As science moves on, the knuckle-draggers will have to come up with a new objection.

While I fully support the idea of an expedient dodge so that science can continue onward, I doubt this will have any real impact on the ‘concerns’ of our self-annointed ethical and moral stewards. In fact, this new method may be more dangerous, because it treats the concerns of the loudmouths as if they were serious, and worthy of a compromise. Let’s review.

Embryonic stem cell research is not murder. Embryonic stem cell research is not on the same moral plane as abortion. Embryonic stem cells are not people. And pretending they are, and working to find a ‘compromise’ will, in my opinion, simply validate the complaints lodged by the loudest and shrillest of the morality police.

Remember who we are dealing with- these are the same folks who think that gays are the root of all evil, and that a couple sessions in church can make you ‘ungay.’ These are the same folks who really do think or pretend to think that Terri Schiavo was just a few prayers away from playing volleyball before she was ‘murdered by the courts.’ These are the same people who think that the world was created in six days a few thousand years ago. These are the same people who think that NASA should be run by teenage religionists or that decisions about the morning after-pill are little more than political decisions to appease a segment of the base.

Do we really want to concede one inch to these folks, to give their fantasies and fears one shred of legitimacy? I sure don’t. I understand why the researchers may be doing this- so they can get the loudmouths to shut up, and then let the scientists get back to doing what they do best.

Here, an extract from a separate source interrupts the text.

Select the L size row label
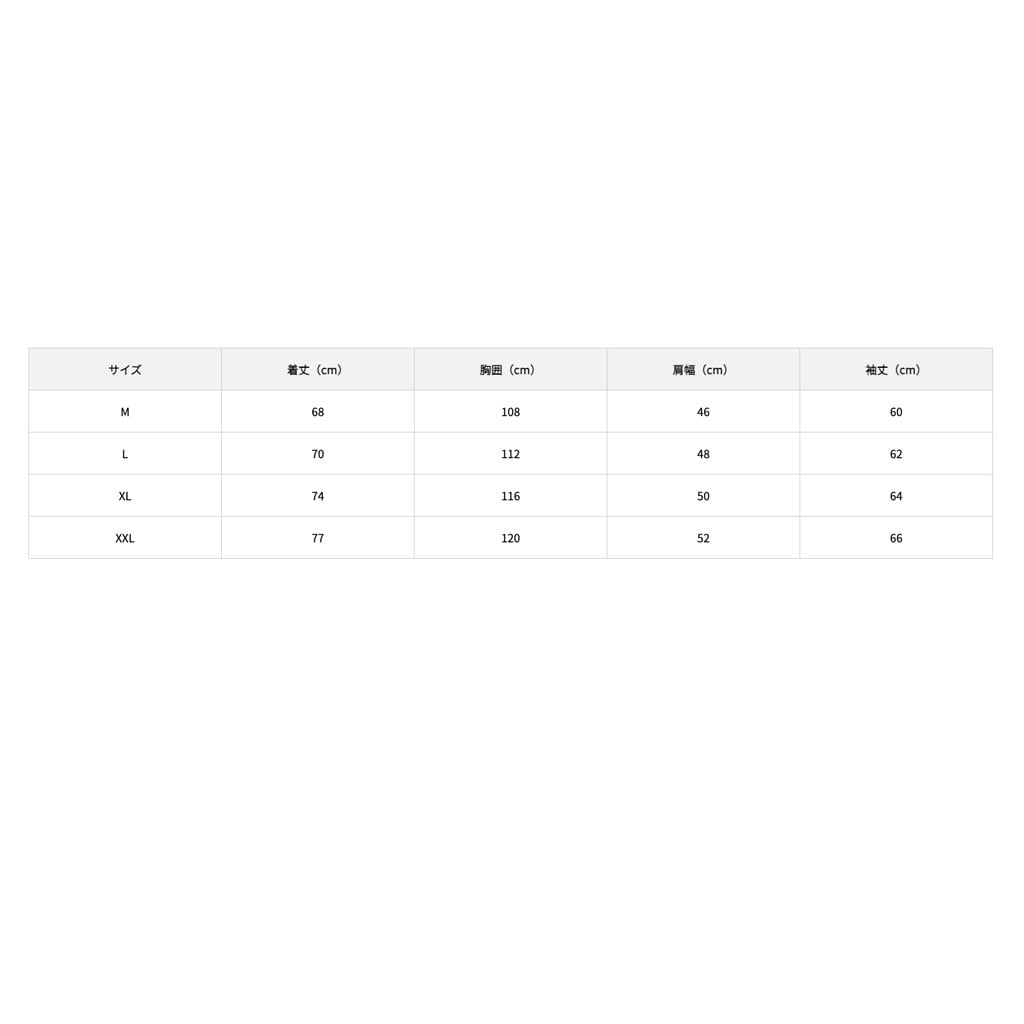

But this isn’t about actual science to the critics- it is about political manipulation and the application of brute political force. And I doubt it will even appease the hardliners.

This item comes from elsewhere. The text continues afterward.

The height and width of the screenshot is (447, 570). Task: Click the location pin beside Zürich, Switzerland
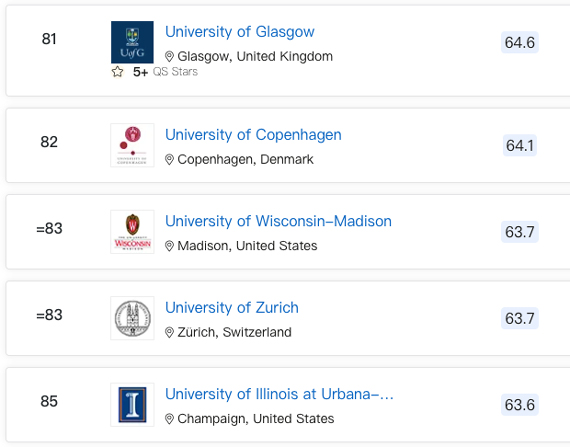(x=169, y=333)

He goes on to quote Mona Charen:

“Cautiously optimistic on this stem cell news. If news reports turn out to be correct, the procedure they’re describing takes one cell from an embryo (a biopsy if you will) and then coaxes that cell into making stem cells. The embryo from which the cell was extracted continues to develop normally.

Fertility clinics already do this to test for inherited disorders.

Again, if this procedure is really what it seems to be, then it passes a key moral test – it does not destroy life.

We’ll have to wait and see whether it actually does no harm to the developing embryo.”

To which John replies with a bit of snark, anger, and disgust:

We- you, me, science, and the rest of the world, have to wait until Mona Charen, from her seat at the National Review, decides if this ‘destroys life.’ You can’t make this shit up.

And even if they decide this doesn’t destroy life, they will come up with something else, probably with scary words delivered with furrowed brows and all sorts of shows of concerns- “This may be close to cloning, which creates a whole new ethical dilemma.” I can already hear it.

I used to think the appropriate course of action was to listen to their concerns. No longer. This is not about science, ethics, or concerns for human life for these people. It is about their political relevance. And if you ask me, they should have none. As far as I am concerned, they should be ignored, and if we can’t find a way to do that, we can point at them and laugh at them if they still find it necessary to demand our attention and waste our time.